In Eastern Anatolia, where Malatya and neighbouring provinces anchor the wider dried fruit sector, the growing season typically begins around early April, with temperatures gradually moving from cold to cool/comfortable ranges. Public forecasts for the coming days around central and eastern Turkey indicate seasonally cool, changeable spring weather but no imminent frost events, suggesting low immediate risk for the newly budding 2026/27 crop and therefore no short‑term shock to dried apple or related dried fruit sentiment.
📆 Short-Term Outlook & Trading Ideas
- Price bias: Sideways to slightly firmer in EUR over the next 1–2 weeks, with downside limited by constrained Turkish fresh availability and generally healthy demand for dried fruit ingredients.
- Buyers (food industry, packers): Consider covering Q2–Q3 needs at current FCA Dordrecht levels for preferred cube sizes; use any small dips from FX or freight to layer in additional volume rather than waiting for structural price declines.
- Sellers (holders of dried apple stock in EU): Maintain offer discipline; with tight fresh fundamentals in Turkey and no oversupply signals from China in the last few days, there is little need to discount aggressively for prompt shipments.
- Risk to monitor: Any sudden demand slowdown from European retail or snacks, or evidence of larger‑than‑expected Chinese export availability in April, would be the main catalysts for softening prices.
📉 3-Day Regional Price Indication (TR-Focused View)

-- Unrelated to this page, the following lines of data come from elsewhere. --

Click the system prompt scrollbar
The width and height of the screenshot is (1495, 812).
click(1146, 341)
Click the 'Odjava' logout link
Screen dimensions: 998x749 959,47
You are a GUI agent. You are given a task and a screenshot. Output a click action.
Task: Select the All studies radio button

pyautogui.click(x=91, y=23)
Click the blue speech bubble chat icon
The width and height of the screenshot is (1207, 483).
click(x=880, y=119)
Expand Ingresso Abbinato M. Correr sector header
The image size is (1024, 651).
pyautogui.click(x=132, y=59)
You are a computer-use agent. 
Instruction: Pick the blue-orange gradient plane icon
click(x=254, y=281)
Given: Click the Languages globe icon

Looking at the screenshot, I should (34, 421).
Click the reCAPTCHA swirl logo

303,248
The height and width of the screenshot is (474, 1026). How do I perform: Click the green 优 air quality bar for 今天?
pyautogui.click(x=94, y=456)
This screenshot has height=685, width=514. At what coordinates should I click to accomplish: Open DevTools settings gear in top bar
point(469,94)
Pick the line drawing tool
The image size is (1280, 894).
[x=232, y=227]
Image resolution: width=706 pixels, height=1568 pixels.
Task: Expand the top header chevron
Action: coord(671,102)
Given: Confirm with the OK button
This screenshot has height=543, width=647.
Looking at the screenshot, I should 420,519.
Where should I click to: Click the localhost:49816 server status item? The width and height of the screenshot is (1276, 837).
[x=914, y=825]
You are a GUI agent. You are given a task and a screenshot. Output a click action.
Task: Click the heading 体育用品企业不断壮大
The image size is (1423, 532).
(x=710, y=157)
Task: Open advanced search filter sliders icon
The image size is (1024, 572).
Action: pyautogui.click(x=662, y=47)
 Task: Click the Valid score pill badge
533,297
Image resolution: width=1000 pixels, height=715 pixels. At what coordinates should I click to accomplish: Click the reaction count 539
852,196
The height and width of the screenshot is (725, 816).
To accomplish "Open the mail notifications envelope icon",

While the reference offers for dried apple cubes are FCA Netherlands, sentiment in Turkey’s apple and dried fruit regions remains a key driver of regional expectations. Based on current information and a seasonally normal early‑April weather outlook in Central and Eastern Anatolia, no significant change in dried apple pricing is expected over the next three trading days:
- Day 1–3 (TR / EU linked market): Dried apple cubes 5–12 mm expected to trade broadly unchanged around €4.25–4.35/kg FCA equivalent, with a stable bid–offer spread and limited spot liquidity.